McDonald's wife, Patricia Ann "Patti" McDonald, was elected Mayor of Malverne on Long Island in March 2007. At the time of the shooting, they had been married for less than a year and Patti was pregnant with their son Conor, who followed his father's footsteps by joining the NYPD in 2010. Conor had attained the rank of Sergeant in the force by the time of his father's death.

Steven McDonald died on January 10, 2017, at the age of 59, a few days after suffering a heart attack. He was given a full police funeral at St. Patrick's Cathedral with Cardinal Dolan presiding over the Mass. Thousands of civilians and law enforcement officers gathered inside and outside the cathedral to pay their final respects and goodbyes, and the Mass was broadcast on the city's PIX 11 out of respect for McDonald's legacy. Phillip Phillips, winner of the eleventh season of American Idol, was invited to the wake service and performed his hit song "Home" because it was one of McDonald's favorites, according to his son, Conor.

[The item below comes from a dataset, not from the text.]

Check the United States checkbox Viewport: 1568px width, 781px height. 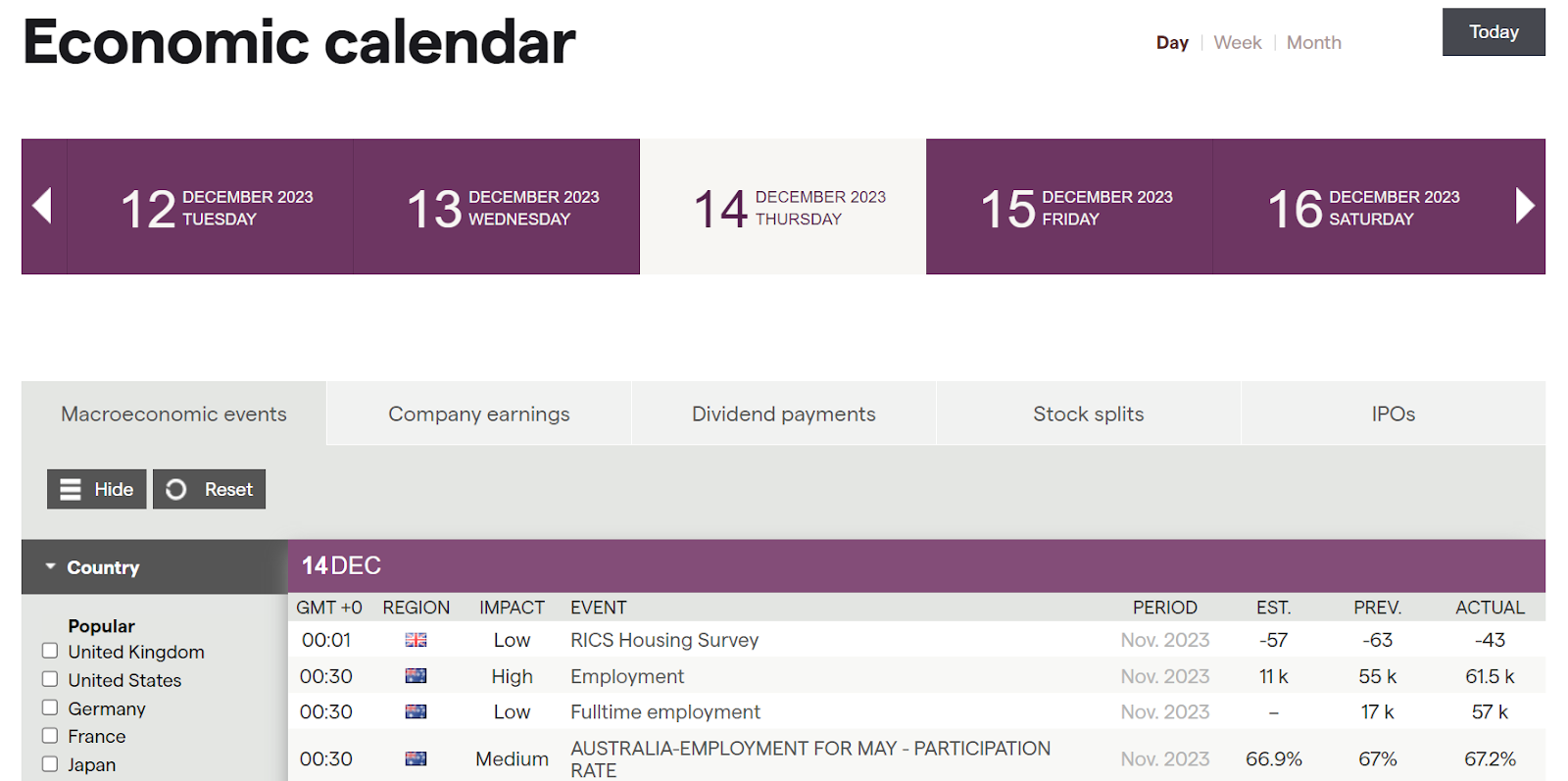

== Breaking the Cycle program ==
McDonald further promoted his message of forgiveness following his shooting by founding Breaking the Cycle, a program promoting nonviolent conflict resolution. McDonald attended assemblies at high schools or middle schools to tell the students about his personal story of forgiveness. The program was started after McDonald traveled to Northern Ireland multiple times from 1997 to 1999 with his friends Mychal Judge and Johann Christoph Arnold to promote forgiveness in the wake of the conflicts there.

Following his death, McDonald's wife and son have continued working with Breaking the Cycle by telling his story of forgiveness to students.

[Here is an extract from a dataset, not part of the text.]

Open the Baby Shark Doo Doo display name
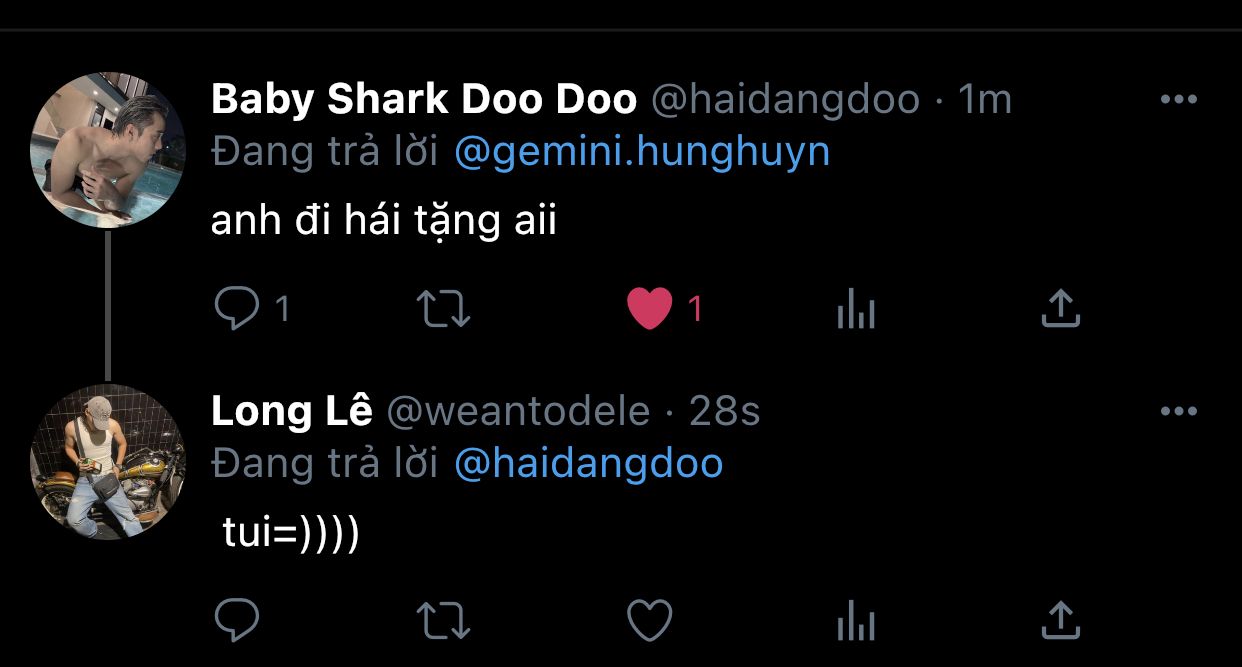Image resolution: width=1242 pixels, height=667 pixels. (x=424, y=99)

== Steven McDonald Extra Effort Award ==
The New York Rangers of the National Hockey League (NHL) established the Steven McDonald Extra Effort Award in his honor following the 1987–88 NHL season. McDonald would personally present a Ranger with a trophy and a $25,000 check (in the player's name) made out to the Steven McDonald Foundation. It is the only Rangers award voted for by the fans.

- 1987–88 – Jan Erixon
- 1988–89 – Tony Granato
- 1989–90 – John Vanbiesbrouck and Kelly Kisio
- 1990–91 – Jan Erixon
- 1991–92 – Adam Graves
- 1992–93 – Adam Graves
- 1993–94 – Adam Graves
- 1994–95 – Mark Messier
- 1995–96 – Mark Messier
- 1996–97 – Brian Leetch
- 1997–98 – Wayne Gretzky
- 1998–99 – Adam Graves
- 1999–2000 – Adam Graves
- 2000–01 – Sandy McCarthy
- 2001–02 – Sandy McCarthy
- 2002–03 – Matthew Barnaby
- 2003–04 – Jed Ortmeyer
- 2004–05 – not awarded
- 2005–06 – Henrik Lundqvist
- 2006–07 – Jed Ortmeyer
- 2007–08 – Brandon Dubinsky
- 2008–09 – Ryan Callahan
- 2009–10 – Ryan Callahan
- 2010–11 – Brandon Prust
- 2011–12 – Ryan Callahan
- 2012–13 – Ryan Callahan
- 2013–14 – Mats Zuccarello
- 2014–15 – Cam Talbot
- 2015–16 – Mats Zuccarello
- 2016–17 – Mats Zuccarello
- 2017–18 – Henrik Lundqvist
- 2018–19 – Mika Zibanejad
- 2019–20 – Mika Zibanejad
- 2020–21 – Adam Fox
- 2021–22 – Chris Kreider
- 2022–23 – Ryan Lindgren
- 2023–24 – Vincent Trocheck
- 2024–25 – Will Cuylle
- 2025–26 – Mika Zibanejad

== Police Academy Renaming ==
On February 9, 2026, the NYPD announced that the Queens Police Academy will be renamed in his honor on July 16th, the date McDonald entered the Academy in 1984.